▶ WHAT THE TASK REQUIRES
Repeat the lines below word for word.

══ EXERCISE MATERIAL

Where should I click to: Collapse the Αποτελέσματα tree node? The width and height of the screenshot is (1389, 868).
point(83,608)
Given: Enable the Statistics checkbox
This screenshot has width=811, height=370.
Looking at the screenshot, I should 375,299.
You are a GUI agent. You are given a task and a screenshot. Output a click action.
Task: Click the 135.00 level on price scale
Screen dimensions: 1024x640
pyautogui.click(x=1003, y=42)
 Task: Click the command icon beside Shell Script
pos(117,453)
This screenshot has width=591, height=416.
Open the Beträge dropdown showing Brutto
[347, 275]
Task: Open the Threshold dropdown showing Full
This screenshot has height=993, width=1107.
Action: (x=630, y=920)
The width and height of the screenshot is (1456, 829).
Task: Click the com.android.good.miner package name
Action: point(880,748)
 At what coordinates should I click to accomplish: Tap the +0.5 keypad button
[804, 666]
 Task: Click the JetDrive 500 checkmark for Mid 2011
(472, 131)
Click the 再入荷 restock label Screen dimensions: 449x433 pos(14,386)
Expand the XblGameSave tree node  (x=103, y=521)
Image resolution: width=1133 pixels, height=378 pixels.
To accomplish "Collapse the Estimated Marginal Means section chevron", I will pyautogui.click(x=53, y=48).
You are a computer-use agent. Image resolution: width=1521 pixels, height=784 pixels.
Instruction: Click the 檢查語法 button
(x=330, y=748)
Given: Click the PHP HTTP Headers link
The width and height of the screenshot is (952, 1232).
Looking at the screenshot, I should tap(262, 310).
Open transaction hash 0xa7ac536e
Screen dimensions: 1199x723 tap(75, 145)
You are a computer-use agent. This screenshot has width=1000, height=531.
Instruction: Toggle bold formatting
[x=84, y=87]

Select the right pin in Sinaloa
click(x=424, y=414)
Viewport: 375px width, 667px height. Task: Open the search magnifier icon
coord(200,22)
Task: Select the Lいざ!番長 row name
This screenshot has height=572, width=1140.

════

▶ WRITTEN SOLUTION
Where should I click to: Collapse the Αποτελέσματα tree node? The width and height of the screenshot is (1389, 868).
point(83,608)
Given: Enable the Statistics checkbox
This screenshot has width=811, height=370.
Looking at the screenshot, I should 375,299.
You are a GUI agent. You are given a task and a screenshot. Output a click action.
Task: Click the 135.00 level on price scale
Screen dimensions: 1024x640
pyautogui.click(x=1003, y=42)
 Task: Click the command icon beside Shell Script
pos(117,453)
This screenshot has width=591, height=416.
Open the Beträge dropdown showing Brutto
[347, 275]
Task: Open the Threshold dropdown showing Full
This screenshot has height=993, width=1107.
Action: (x=630, y=920)
The width and height of the screenshot is (1456, 829).
Task: Click the com.android.good.miner package name
Action: point(880,748)
 At what coordinates should I click to accomplish: Tap the +0.5 keypad button
[804, 666]
 Task: Click the JetDrive 500 checkmark for Mid 2011
(472, 131)
Click the 再入荷 restock label Screen dimensions: 449x433 pos(14,386)
Expand the XblGameSave tree node  (x=103, y=521)
Image resolution: width=1133 pixels, height=378 pixels.
To accomplish "Collapse the Estimated Marginal Means section chevron", I will pyautogui.click(x=53, y=48).
You are a computer-use agent. Image resolution: width=1521 pixels, height=784 pixels.
Instruction: Click the 檢查語法 button
(x=330, y=748)
Given: Click the PHP HTTP Headers link
The width and height of the screenshot is (952, 1232).
Looking at the screenshot, I should tap(262, 310).
Open transaction hash 0xa7ac536e
Screen dimensions: 1199x723 tap(75, 145)
You are a computer-use agent. This screenshot has width=1000, height=531.
Instruction: Toggle bold formatting
[x=84, y=87]

Select the right pin in Sinaloa
click(x=424, y=414)
Viewport: 375px width, 667px height. Task: Open the search magnifier icon
coord(200,22)
Task: Select the Lいざ!番長 row name
This screenshot has height=572, width=1140.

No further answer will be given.